What these researchers found is what Prolotherapy doctors have long known: a better approach to hamstring injury is to strengthen the fibro-osseus junction of the ischial tuberosity with Prolotherapy. The ischial tuberosity bears body weight in the seated position and is a point of attachment for the hamstring muscles. In the above research, Platelet Rich Plasma injection was used at the “muscle origin” the fibro-osseus junction.
1.Tseng CY, Lee JP, Tsai YS, Lee SD, Kao CL, Liu TC, Lai C, Harris MB, Kuo CH. Topical cooling (icing) delays recovery from eccentric exercise-induced muscle damage.J Strength Cond Res. 2013;27(5):1354-61. doi: 10.1519/JSC.0b013e318267a22c.

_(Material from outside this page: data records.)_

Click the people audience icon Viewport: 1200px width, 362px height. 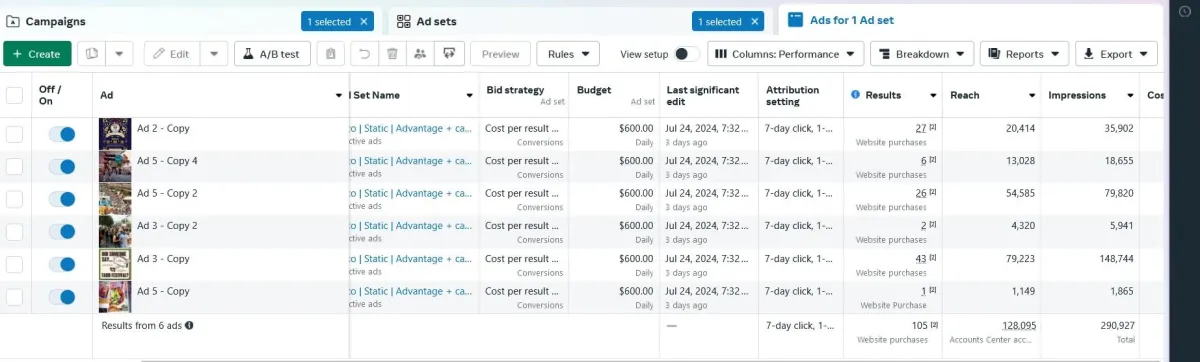(421, 54)
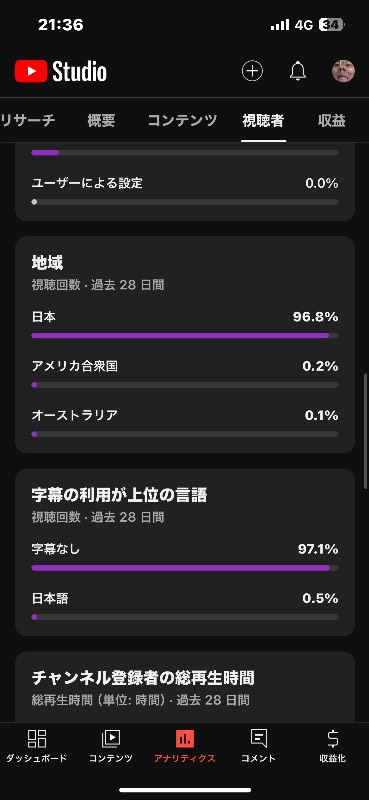Switch to the 収益 tab
The height and width of the screenshot is (800, 369).
click(331, 120)
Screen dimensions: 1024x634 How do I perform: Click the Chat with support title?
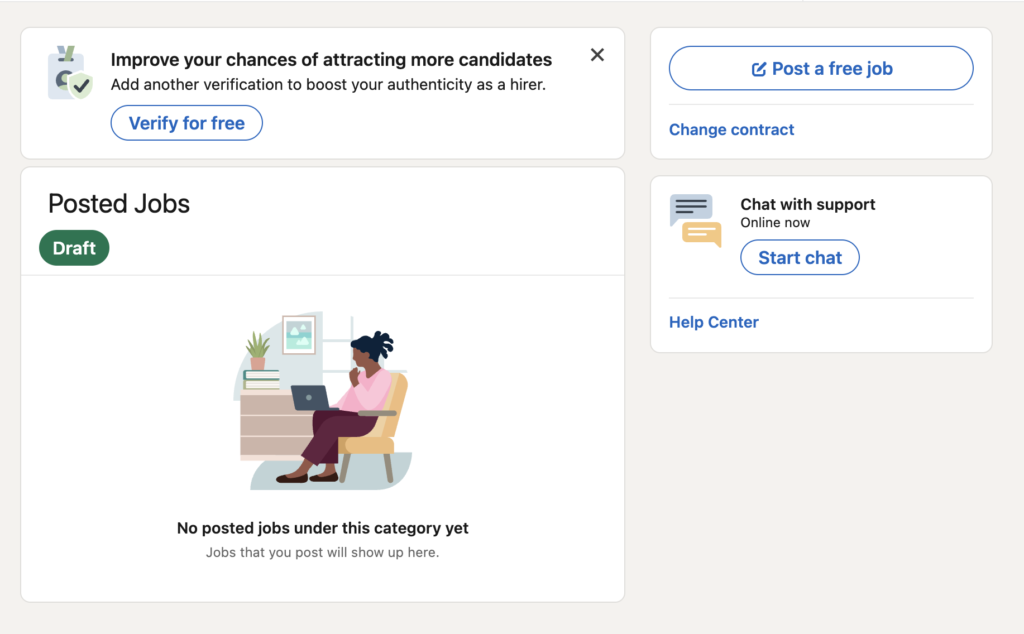click(x=807, y=204)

2. Malone T, Engelhardt D, Kirkpatrick J, Bassett F. Nerve injury in athletes caused by cryotherapy. J Athl Train. 1992; 27(3): 235–237.

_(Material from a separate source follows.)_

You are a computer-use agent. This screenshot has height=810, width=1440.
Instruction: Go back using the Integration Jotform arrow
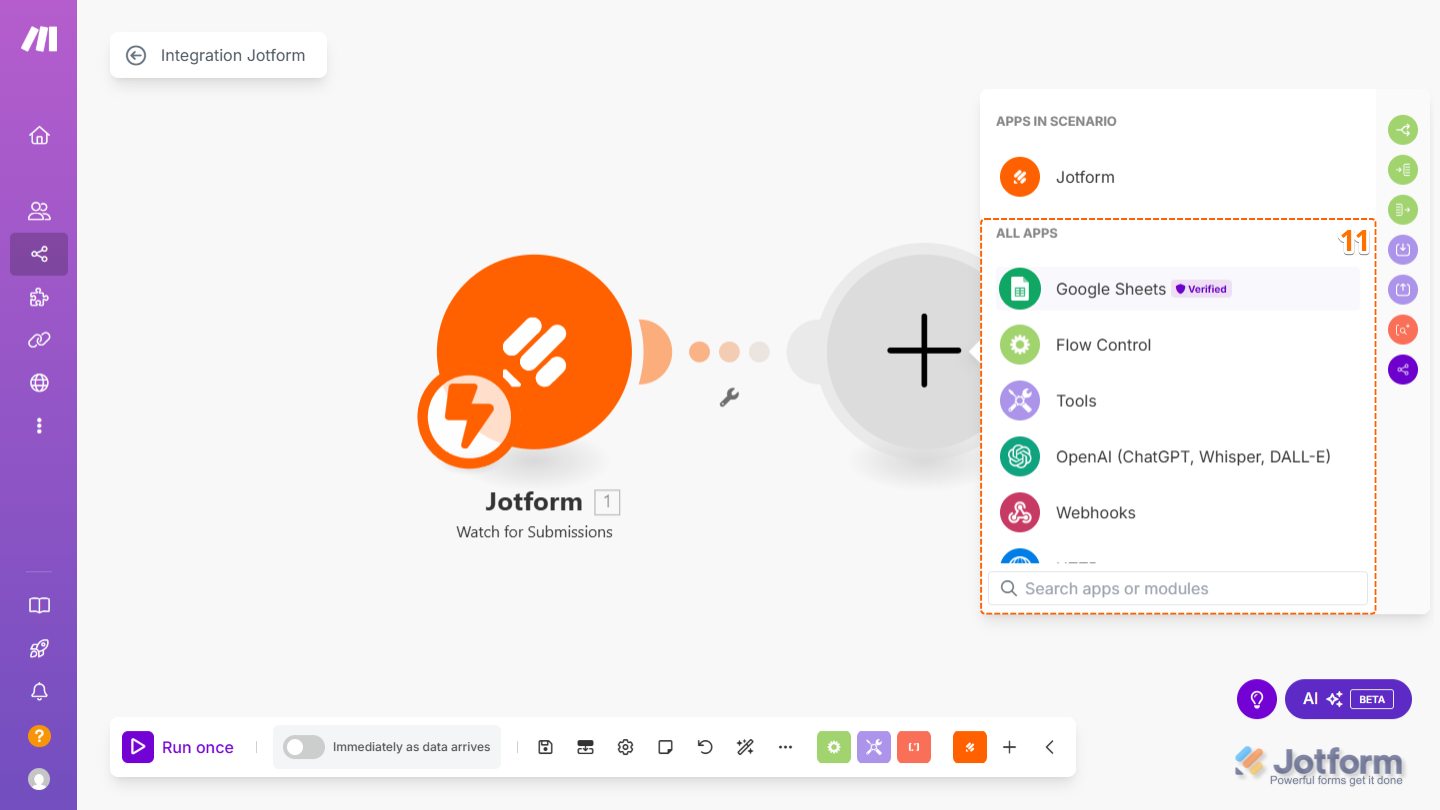tap(136, 55)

3. Wetzel RJ, Patel RM, Terry MA. Platelet-rich Plasma as an Effective Treatment for Proximal Hamstring Injuries. Orthopedics. 2013 Jan 1;36(1):e64-70. doi: 10.3928/01477447-20121217-20.
4. Zissen MH, Wallace G, Stevens KJ, Fredericson M, Beaulieu CF. High hamstring tendinopathy: MRI and ultrasound imaging and therapeutic efficacy of percutaneous corticosteroid injection. AJR Am J Roentgenol. 2010 Oct;195(4):993-8. doi: 10.2214/AJR.09.3674.